I don’t remember much of what I said or did that night. I remember telling my workmates they were pretty, and adding #NoHomo quite a lot. I remember making a speech about my alcoholic ex, and how mad my baby would be to see me drunk.
I remember asking people how this could possibly be fun – walking around like spaghetti and seeing the world in doubles. I remember drinking lots of water from the tap, gobbling a couple of bananas and a whole lot of gum. Everyone else thought it was hilarious though, including the people that I called.
I suppose there’s fun to be had in watching other people get drunk, especially when they’re sober, sensible types, no pun intended. A lot of my workmates and friends said that my drunken behaviour made their day. I also know nobody forced me to drink. I had a choice to say no. But I didn’t want to look snobbish or self-righteous. I wanted to be a part of the team, even though I knew I’d hate myself in the morning.

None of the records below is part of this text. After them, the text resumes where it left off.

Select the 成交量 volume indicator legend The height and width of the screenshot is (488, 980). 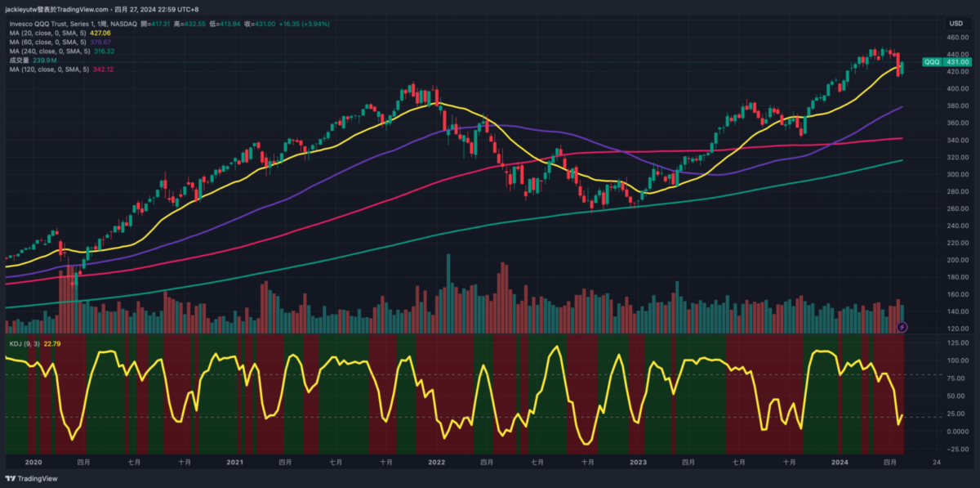19,60
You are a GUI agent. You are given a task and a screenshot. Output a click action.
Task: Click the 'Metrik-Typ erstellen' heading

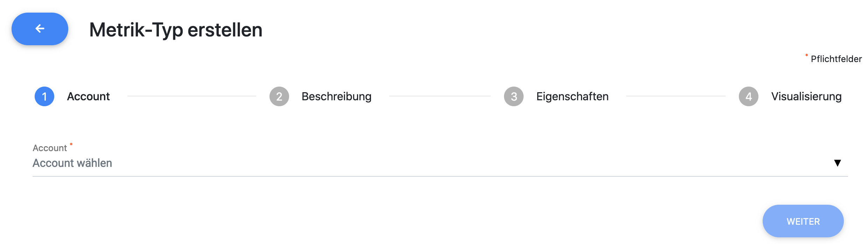[176, 30]
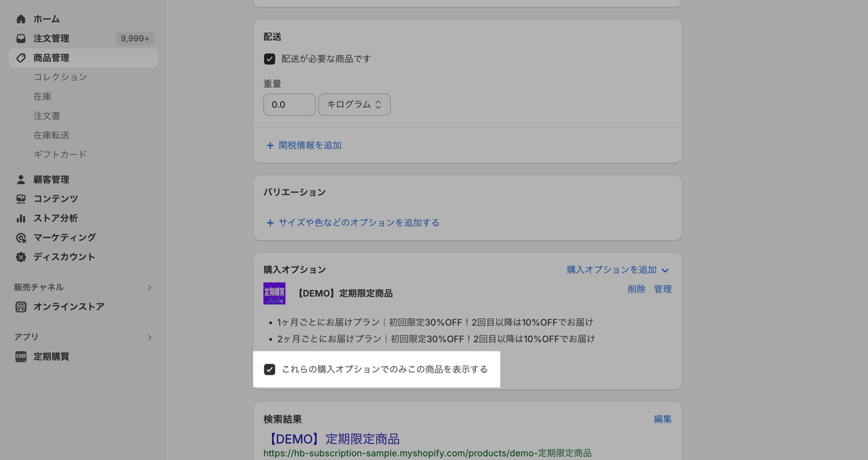Image resolution: width=868 pixels, height=460 pixels.
Task: Open 顧客管理 via its person icon
Action: [21, 180]
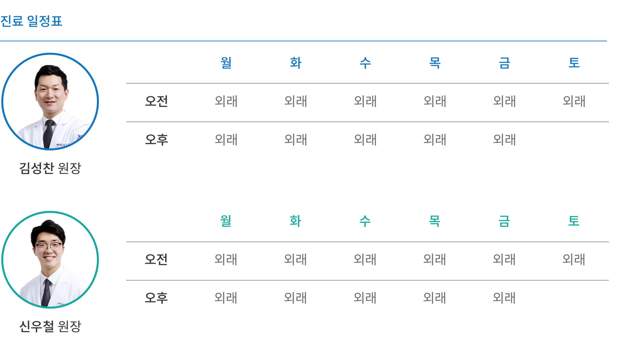Select the 신우철 원장 name label
The width and height of the screenshot is (644, 347).
click(x=50, y=326)
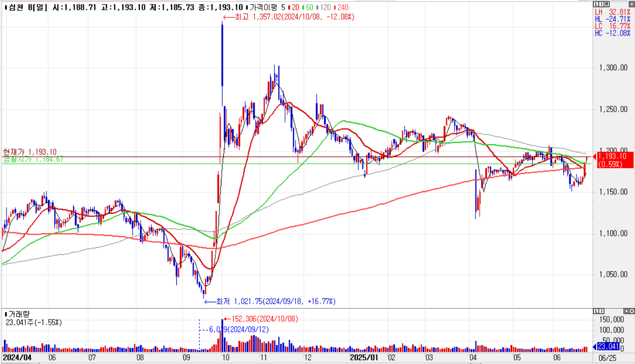Click the 2025/01 date label on time axis
Screen dimensions: 635x364
[364, 357]
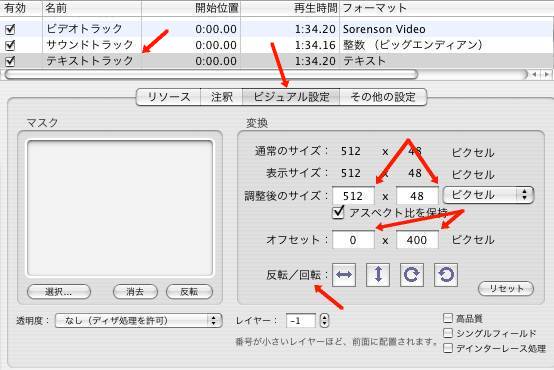The image size is (554, 370).
Task: Click the offset field showing 400
Action: tap(417, 240)
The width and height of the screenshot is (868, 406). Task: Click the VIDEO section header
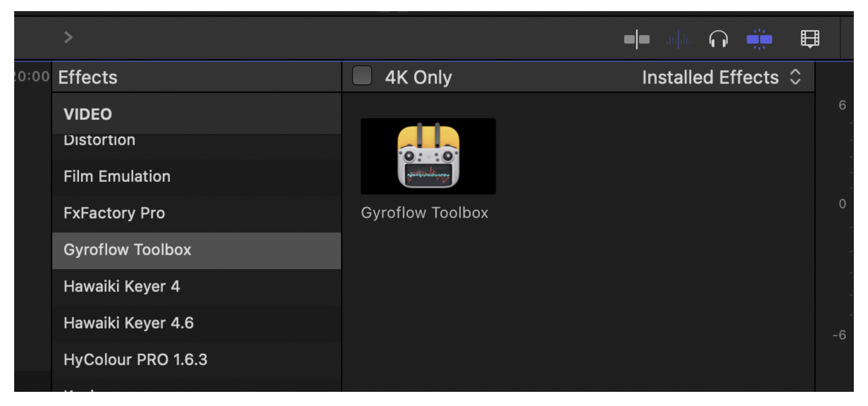point(88,114)
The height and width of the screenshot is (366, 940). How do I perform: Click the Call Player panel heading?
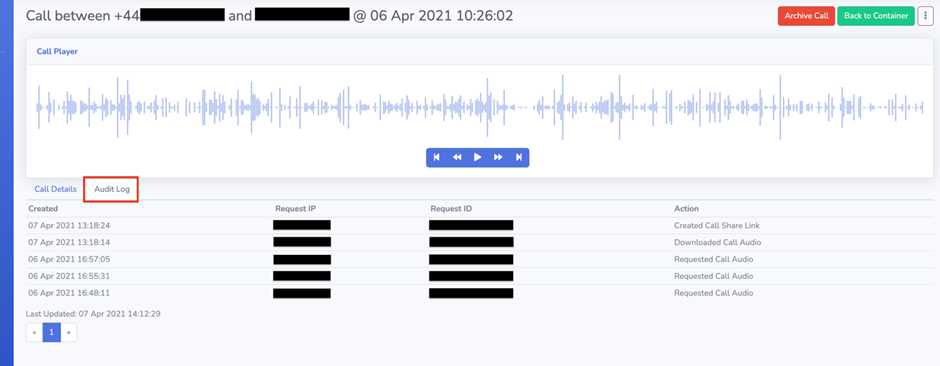[x=58, y=52]
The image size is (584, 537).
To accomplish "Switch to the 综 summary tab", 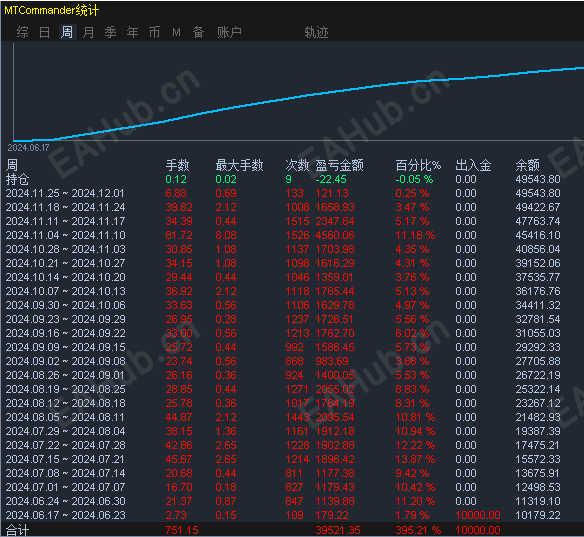I will (22, 32).
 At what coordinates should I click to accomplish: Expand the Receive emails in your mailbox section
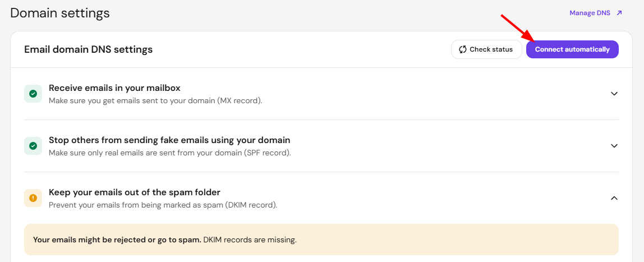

When I got home, I was walking while tilted a little to the left, so my brother made sure I got safely into my house. My princess was in bed, and she gave me a sleepy hug. But she woke up instantly when she heard my voice. “Why are you smelling beer? I told you never to drink. Go brush your teeth!”
I dragged myself to the bathroom and spent half an hour scrubbing my mouth, because I didn’t want her to see me crying. I couldn’t stand the fact that she was ashamed of me. When I finally came back to bed, she gave me another hug and noticed I was still crying. I tried to fib my way through it but she said, “Don’t worry mummy, even if you smell like beer, you’re still my mum.”
I told her I didn’t want to drink, and that I was afraid that I if I had refused, my workmates wouldn’t like me. She suggested we pray that next time there’s an office meeting, I would find it easier to say no, and so we did.
As I drifted off to sleep, I sent a few texts apologizing for my asinine behaviour. They all laughed it off, told me what fun they’d had at my expense, and suggested that instead of seeking their forgiveness, I should seek my own. After all, I’m the only one that seemed upset by the whole episode.
Then I looked at the little girl lying asleep next to me, and wondered what it would be like for her. I wondered how she’d cope when it was her turn to say no. I hope it will be easier for her than it was for me.